Given text:
Seven Sisters began the long journey to the west in April 1870, traveling on the newly completed transcontinental railroad to San Francisco, by steamer to San Diego, and by covered wagon across the American Desert to Tucson, Arizona.  Their first school, the future St. Joseph’s Academy, opened on June 6, 1870, eleven days after their arrival in Tucson.

Ministries spread rapidly from this early beginning with schools opening in Arizona and California.  Close to the Sisters’ hearts was the education and care of their beloved Native Americans.  By 1873, the Sisters had opened a school for the Papago Indians at San Xavier del Bac.  Within a few years, they were ministering at Fort Yuma, St. Anthony’s in San Diego, St. Boniface School in Banning, and St. John’s Mission School in Komatke.

When Bishop Salpointe opened St. Mary’s Hospital in Tucson in 1880, health care became an important part of the Sisters’ ministry. Over the years, the sisters sponsored and operated hospitals in Arizona, California, Washington, and Idaho until recent developments in health care led them to transfer ownership and sponsorship to a Catholic health system.

What this exercise asks:
1) Does each statement agree with the passage on the Sisters' history? (a) The first school opened eleven days after the Sisters arrived in Tucson. (b) The Sisters themselves opened St. Mary's Hospital in 1873. (c) The Sisters still own the hospitals they once operated. Answer yes or no for each, quoting the deciding words of the passage.
2) Answer these questions from the passage on the Sisters' history:
(a) In what month and year did the Sisters begin their journey west?
(b) Where did the Sisters open a school for the Papago Indians?
(c) In which states did the Sisters sponsor and operate hospitals?
3) Pick up the passage on the Sisters' history after its final sentence and continue it.

(Stored records)
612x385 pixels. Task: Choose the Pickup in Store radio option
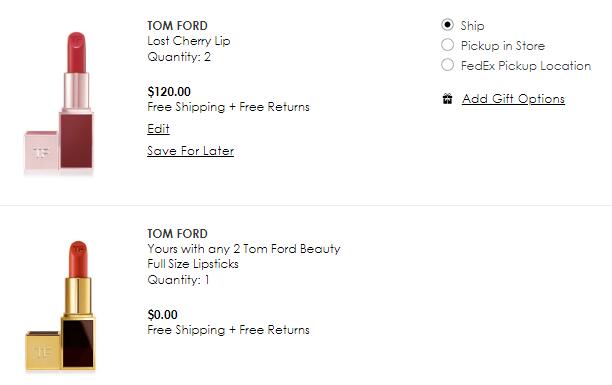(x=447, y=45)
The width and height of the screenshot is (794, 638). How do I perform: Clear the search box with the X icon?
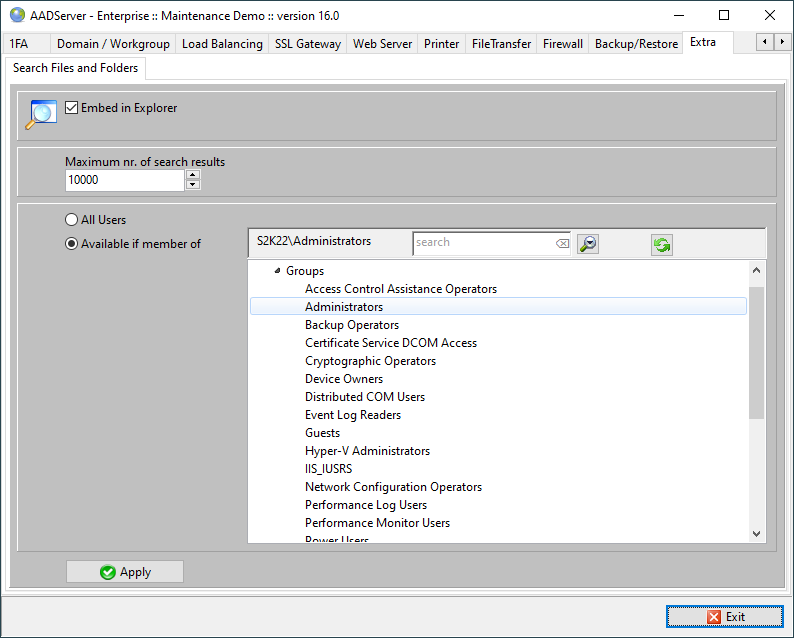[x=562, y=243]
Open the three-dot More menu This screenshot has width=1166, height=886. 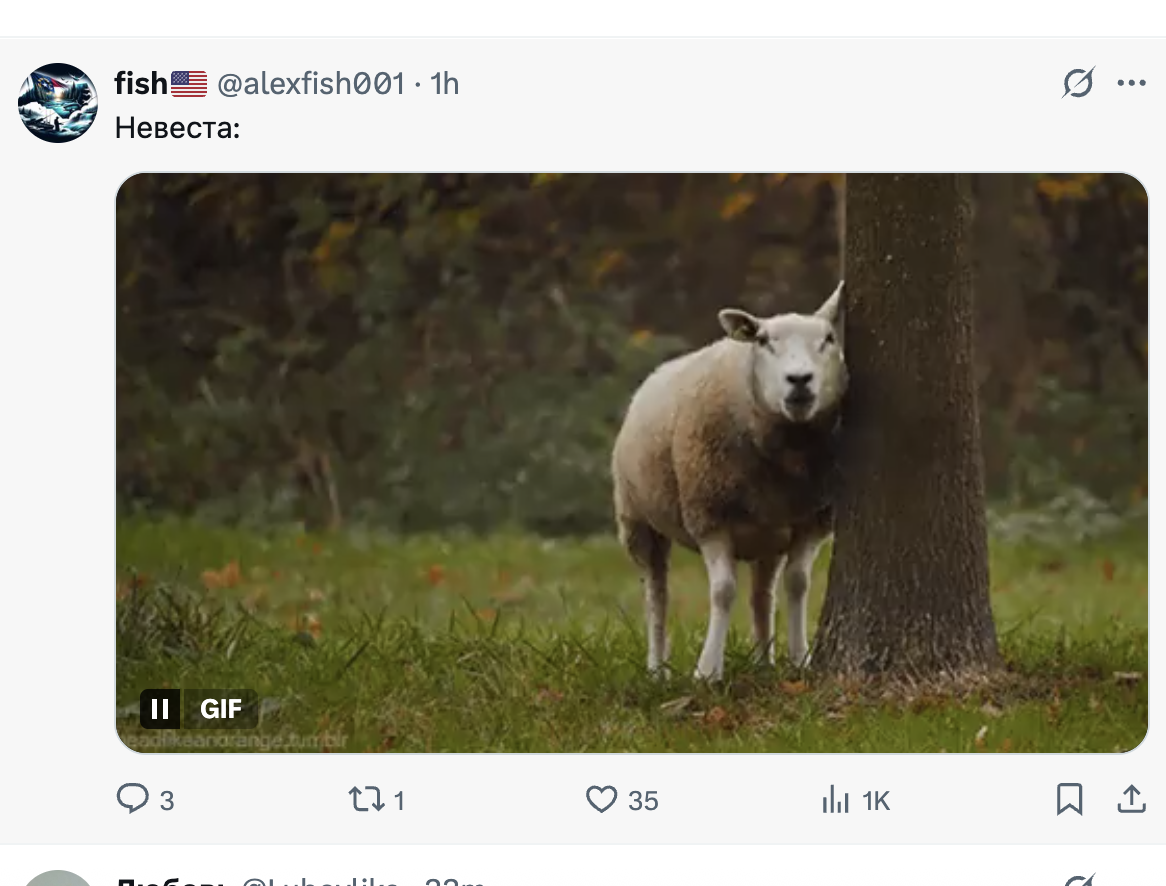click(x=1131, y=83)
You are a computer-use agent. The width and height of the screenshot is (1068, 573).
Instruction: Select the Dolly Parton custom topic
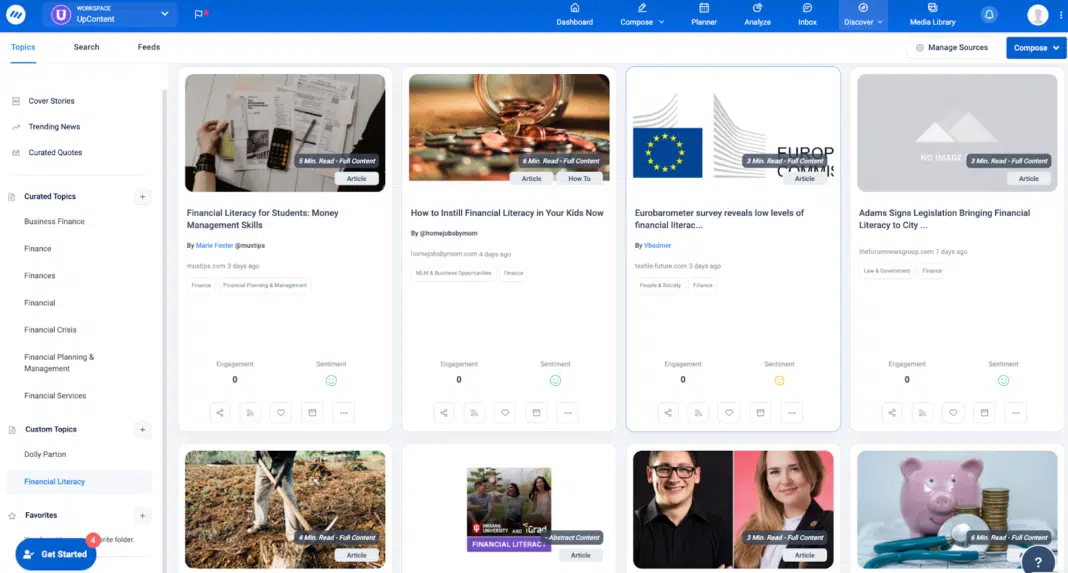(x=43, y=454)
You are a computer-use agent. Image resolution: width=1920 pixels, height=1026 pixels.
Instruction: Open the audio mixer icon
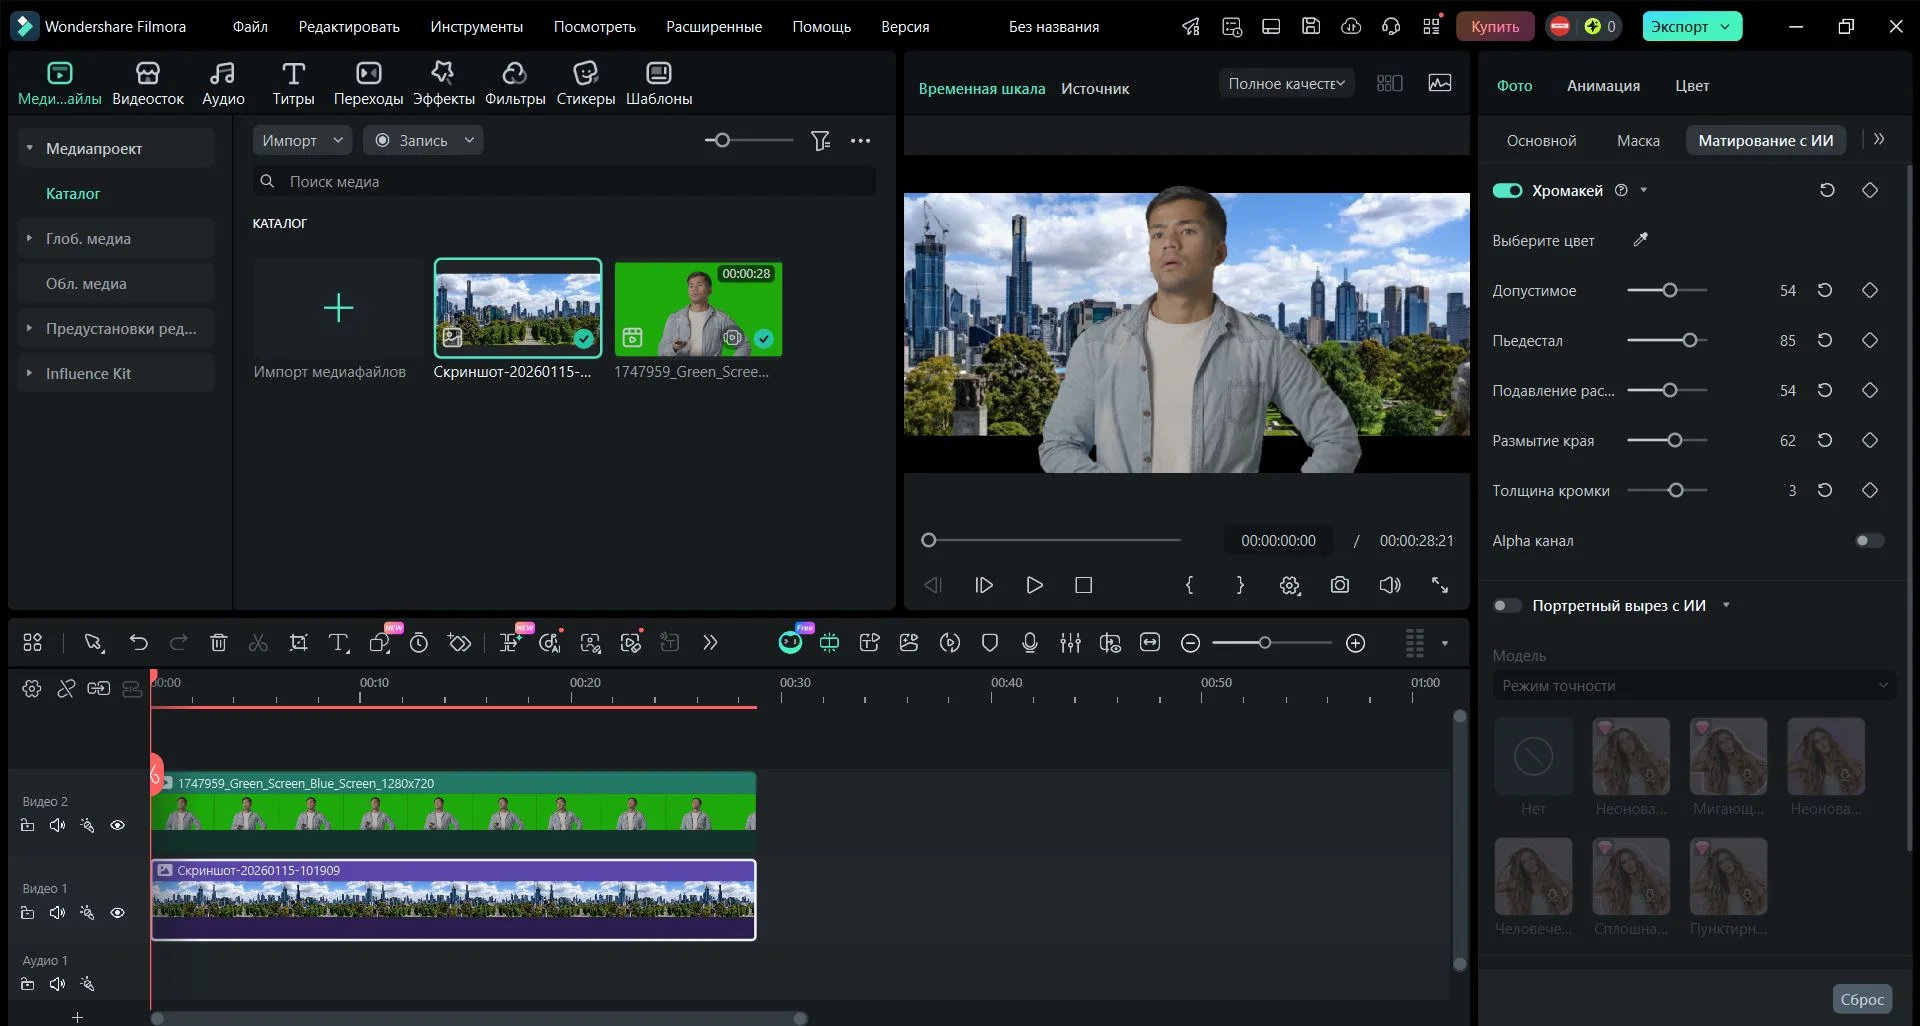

Task-by-task outputs:
1)
(a) Yes: "opened on June 6, 1870, eleven days after their arrival in Tucson"
(b) No: "When Bishop Salpointe opened St. Mary’s Hospital in Tucson in 1880"
(c) No: "led them to transfer ownership and sponsorship to a Catholic health system"

2)
(a) April 1870
(b) San Xavier del Bac
(c) Arizona, California, Washington, and Idaho

3)
As the majority of ministries increased in California, Los Angeles was selected as seat of the western province and established in 1903.  Academies were established as early as 1882, Mount St. Mary’s College (now University) was founded in 1925, and Sisters were teaching in parish schools in five states.  Work with the deaf, a treasured tradition since the first days in St. Louis, flourished for many years in Oakland and San Francisco.

In 1925, the Sisters of St. Joseph of Lewiston, Idaho, joined the Carondelet congregation.  In 2011, the Sisters of the Vice Province of Japan joined the Los Angeles Province as a region.

From the first days in Arizona, education and health care merged naturally into other forms of care of the dear neighbor.  Over the years, and especially after Vatican II, the Sisters’ work has expanded and diversified, including parish service, adult education, spiritual direction and retreat work, direct service of the poor, and justice activities.